Natürlich nicht. Viele der kleineren Festivals sind nicht für die Massen gedacht und legen daher auch keinen Wert auf Profitmaximierung. Anti-kommerzielle Gegenbeispiele gibt es auch auf Großveranstaltungen. Das können Spendenaufrufe sein wie die Sammelaktion der SOS Kinderdörfer, die auf einigen Festivals durchgeführt werden. Oder konsumkritische Workshops, die Feierwütige mit einem alternativen Informationsangebot zum Nachdenken anregen. Oder zusätzliche, gepflegte Sanitäranlagen auf Spendenbasis, die einen Kompromiss zwischen Abriss und Komfort herstellen. Oder einfach ganz normale Veranstaltungen, die ein paar Euro mehr für die Bühnengestaltung und die Organisation und ein paar Euro weniger für große Namen auf dem Line-Up ausgeben. Veranstaltungen, auf denen man nicht das Gefühl hat, dass man als Zielgruppe ausgenutzt wird und die Preise ohne Kommentar angezogen werden, ohne dass sich irgendetwas verändert.

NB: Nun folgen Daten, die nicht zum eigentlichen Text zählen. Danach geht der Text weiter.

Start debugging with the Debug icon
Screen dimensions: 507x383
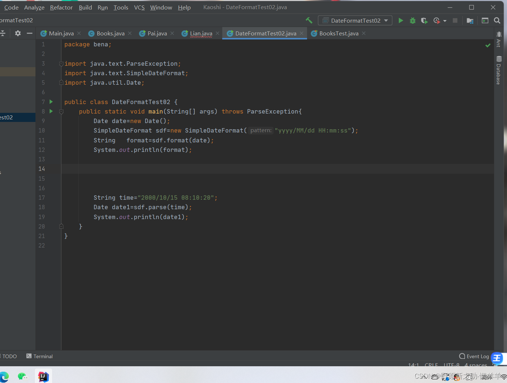pos(412,20)
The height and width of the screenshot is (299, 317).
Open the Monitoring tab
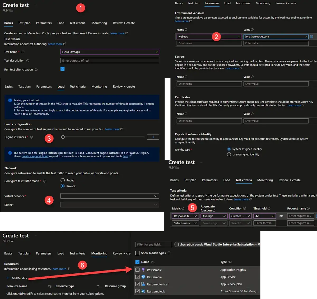pos(99,253)
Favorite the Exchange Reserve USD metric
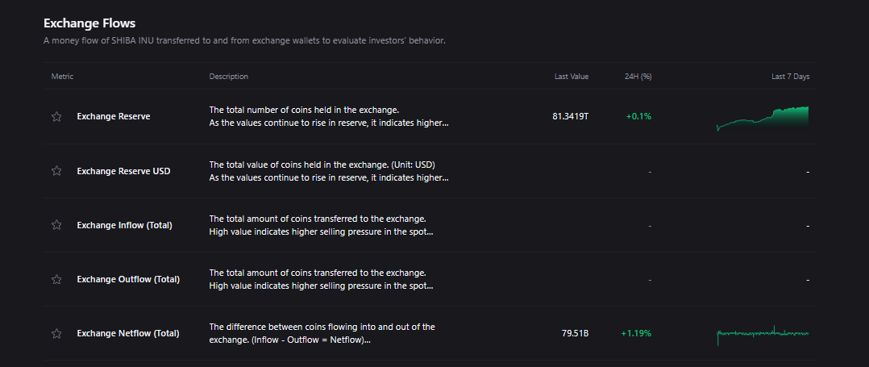The image size is (869, 367). (x=56, y=171)
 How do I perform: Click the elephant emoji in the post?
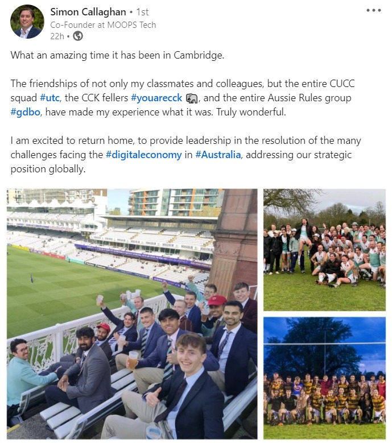(x=191, y=98)
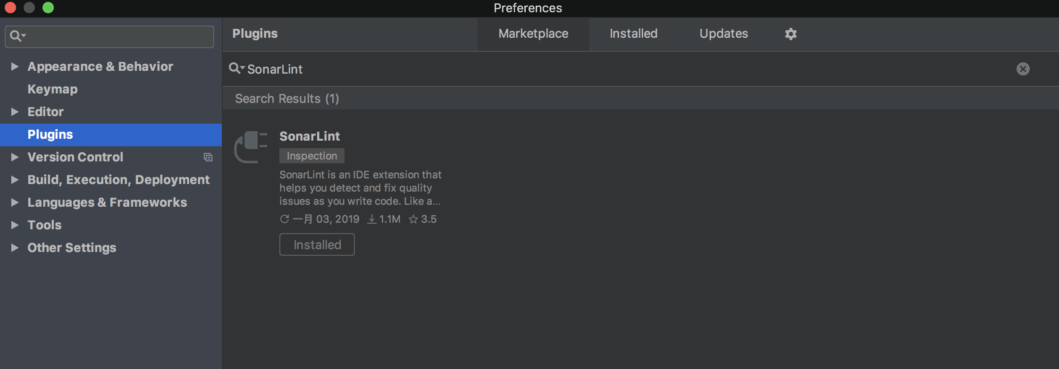The height and width of the screenshot is (369, 1059).
Task: Expand the Editor settings section
Action: [x=15, y=112]
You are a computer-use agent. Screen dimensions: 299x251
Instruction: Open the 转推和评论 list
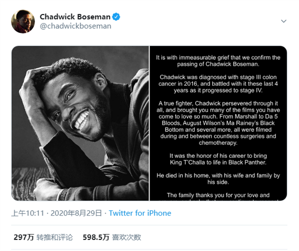pyautogui.click(x=56, y=237)
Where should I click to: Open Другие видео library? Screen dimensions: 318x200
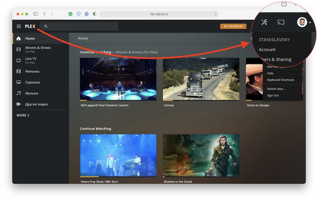pos(36,104)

Letztendlich sind es die FestivalbesucherInnen, die KonsumentInnen der Musikbranche, die die schleichende Kommerzialisierung der Events mittragen – obwohl es verständlich wäre, wenn deren festliches Freiheitsgefühl in einem Menschenmeer von mehreren zehntausend Leuten verloren ginge. Kommerzielle Strukturen lassen den individuellen Charakter einer Veranstaltung verschwinden, sodass diese austauschbar wirkt. Dem durchschlagenden Erfolg der Festivals scheint dies jedoch keinen Abbruch zu tun.